Austin didn't fight back. Not yet. He seized the moment of the confrontation to slip away. "Heh, the Captain is right. I'll leave you all to your Harvard applications and silver spoons!" He bolted toward the side exit, leaving Chloe staring after him with a complicated expression.

But as he ran, the sting of Vincent's words and the weight of the rain brought back a flood of dark, suffocating memories.

Three years ago, Austin wasn't a loser. He was the top student in the county. He had a girlfriend named Sophie who looked like a porcelain doll—innocent, brilliant, and kind. They were the school's golden couple. But their world was shattered by a man named Mr. Winger, a corrupt teacher who thrived on bribes.

Winger had framed Austin and Sophie for a scandalous "affair" in his office, twisting their innocent friendship into something foul. Why? Because Sophie's father was a wealthy donor who wanted his daughter "protected" from a poor boy, and Winger wanted the donation.

Austin remembered the day clearly—the smell of stale coffee in the office, the way Winger whispered lies into his father's ear. His father, a proud but tired factory worker, had been so humiliated that he did something he'd never done before. He slapped Austin. Hard. Right in front of the rich men and the smirking teacher.

Sophie was whisked away to a private boarding school in Switzerland the next day. Austin was slapped with a permanent disciplinary record that labeled him a "harasser." His dreams died that afternoon. He became the "Mad Dog," fighting, drinking, and skipping class to numb the pain of a life stolen from him.

At noon, Austin went home for lunch. The apartment was small, smelling of old wood and fried cabbage. He saw his father's stooped back over the stove. His father, who worked double shifts at the chemical plant, had walked three miles to work today because he'd given Austin his old bike to save him time for studying.

"Austin, is the senior prep going okay?" his father asked, his voice raspy from the factory fumes.
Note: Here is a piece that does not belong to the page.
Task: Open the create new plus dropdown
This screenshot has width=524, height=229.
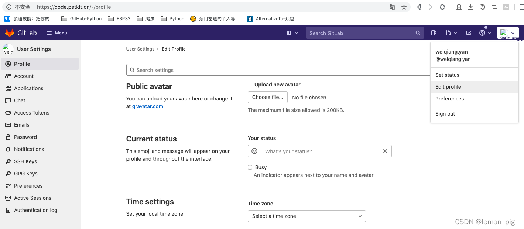Action: coord(292,33)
He didn't look at Austin's soaked clothes. He just placed a steaming plate of rice and vegetables on the table.

"It's fine, Dad," Austin whispered, the food turning to ash in his mouth.

"Only six months until the SATs," his father sighed, sitting down heavily. "Just give it a push, son. I don't want you to spend forty years in a mask and boots like me. If you don't make it this year, I've got some money hidden away. We'll pay for a prep year. Whatever it takes."
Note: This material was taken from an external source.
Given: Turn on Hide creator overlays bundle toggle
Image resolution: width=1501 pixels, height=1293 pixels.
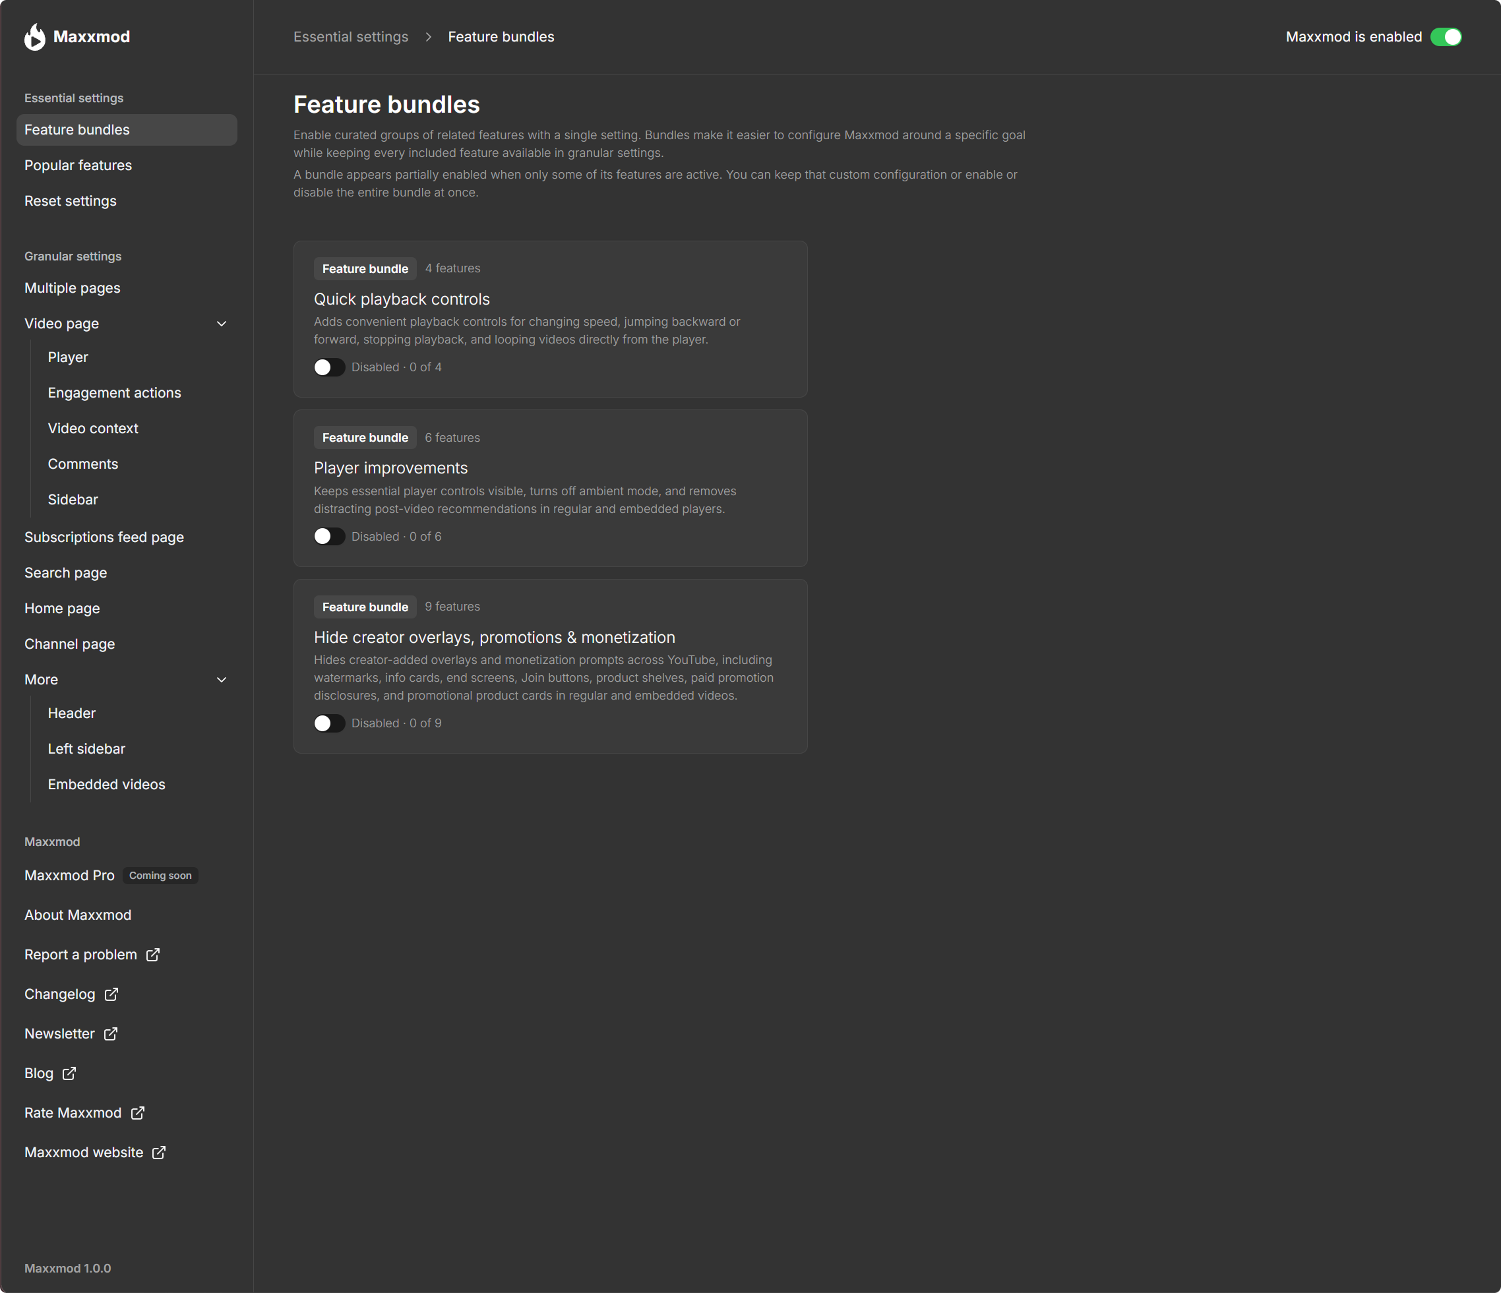Looking at the screenshot, I should coord(329,723).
Austin looked at his father's cracked, grease-stained fingernails. Something in his chest, something that had been frozen for three years, finally began to crack.

Study? Austin thought, watching his father limp back to the kitchen. Fine. I'll study. I'll climb out of this hole even if I have to claw my way up with my bare hands. Just to see that old man smile one more time.

He grabbed his bag and headed back toward the school, his eyes hard and focused for the first time in a thousand days. He didn't know it yet, but fate was waiting for him in a narrow alley just outside the campus gates.